**PROBLEM A**.
According to the text on window compositing, where do applications write their output?
**PROBLEM B**.
Translate this sentence from the text on window compositing into Spanish: "Wayland only composites, and the number of X window managers that don't composite is very few."
**PROBLEM C**.
Write a continuation of the text on window compositing and display bandwidth, picking up after its final sentence.

**TEXT SHOWN**.
In the old days of X, and even still when not using the composite extension, the graphics applications could be given a window to write the pixels directly into the resulting output. The X window manager would mediate resize and move events, letting the client update as needed. This has a lot of downsides which I'll say are out of scope here. There is one upside that is in scope though, there's no extra copy needed to create the screen composition. It just is what it is, tearing and all.

If you don't know if you're currently using a compositor, you almost certainly are using one. Wayland only composites, and the number of X window managers that don't composite is very few. So what exactly is compositing? Simply put it's a window manager that marshals frame updates from clients and is responsible for drawing them on the final output. Often the compositor may add its own effects such as the infamous wobbly windows. Those effects themselves may use up bandwidth!


Simplified compositor block diagram

Applications will write their output into what's referred to as an offscreen buffer. 👋👋 The compositor will read the output and copy it into what will become the next frame. What this means from a bandwidth consumption perspective is that the compositor will need to use both read and write bandwidth just to build the final frame. 👋👋

Display

It's the mundane part of this whole thing. Pixels are fetched from memory and pushed out onto whatever display protocol.


Display Engine

Perhaps the interesting thing about the display engine is it has fairly isochronous timing requirements and can't tolerate latency very well. As such, it will likely have a dedicated port into memory that bypasses arbitration with other agents in the system that are generating memory traffic.

**DATA SECTION**.

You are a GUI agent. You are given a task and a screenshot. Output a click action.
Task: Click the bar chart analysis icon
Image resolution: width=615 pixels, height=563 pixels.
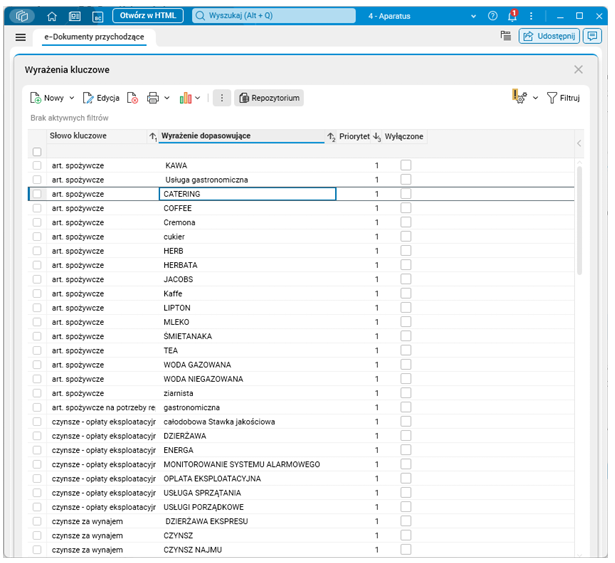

**EXERCISE RESULT A**.
Into an offscreen buffer.

**EXERCISE RESULT B**.
Wayland solo hace composición, y la cantidad de gestores de ventanas de X que no hacen composición es muy reducida.

**EXERCISE RESULT C**.
Out of scope here but I'll briefly mention, this also gets a bit into tiling. Display wants to read things row by row, whereas rendering works a bit different. In short this is the difference between X-tiling (good for display), and Y-tiling (good for rendering). Until Skylake, the display engine couldn't even understand Y-tiled buffers.

Summing the Bandwidth Cost

Running through our 64x64 example...

Operation	Color Depth	Description	Bandwidth	R/W
Texture Upload	1Bpc (RGBX8)	File to DRAM	16KB (64 × 64 × 4)	W
Texel Fetch (nearest)	1Bpc	DRAM to Sampler	16KB (64 × 64 × 4)	R
FB Write	1Bpc	GPU to DRAM	16KB (64 × 64 × 4)	W
Compositing	1Bpc	DRAM to DRAM	32KB (64 × 64 × 4 × 2)	R+W
Scanout	1Bpc	DRAM to PHY	16KB (64 × 64 × 4)	R

Total = (16 + 16 + 16 + 32 + 16) × 60Hz = 5.625^MB⁄_s

But actually, Display Engine will always scanout the whole thing, so really with a 4k display:

Total = (16 + 16 + 16 + 32 + 32400) × 60Hz = 1.9^GB⁄_s

Don't forget about those various filter modes though!

Filter Mode	Multiplier (texel fetch)	Total Bandwidth
Bilinear	4x	`11.25`^MB⁄_s
Trilinear	8x	`18.75`^MB⁄_s
Aniso 4x	32x	`63.75`^MB⁄_s
Aniso 16x	128x	`243.75`^MB⁄_s

Proposing some solutions

Without actually doing math, I think cache is probably the biggest win you can get. One spot where caching could help is that framebuffer write step followed composition step could avoid the trip to main memory. Another is the texture upload and fetch. Assuming you don't blow out your cache, you can avoid the main memory trip.

While caching can buy you some relief, ultimately you have to flush your caches to get the display engine to be able to read your buffer. At least as of 2017, I was unaware of an architecture that had a shared cache between display and 3d.

Also, cache sizes are limited...

Wait for DRAM to get faster

Instead of doing anything, why not just wait until memory gets higher bandwidth?

Here's a quick breakdown of the progression at the high end of the specs. For the DDR memory types, I took a swag at number of populated channels. For a fair comparison, the expectation with DDR is you'll have at least dual channel nowadays.

Bandwidth

Looking at the graph it seems like the memory vendors aren't hitting Moore's Law any time soon, and if they are, they're fooling me. A similar chart should be made for execution unit counts, but I'm too lazy. A Tigerlake GT2 has 96 Eus. If you go back to our back of the envelope calculation we had a mid range GPU at 24 EUs, so that has quadrupled. In other words, the system architects will use all the bandwidth they can get.

Improving memory technologies is vitally important, it just isn't enough.

TOTAL SAVINGS = 0%

Hardware Composition

One obvious place we want to try to reduce bandwidth is composition. It was after all the biggest individual consumer of available memory bandwidth.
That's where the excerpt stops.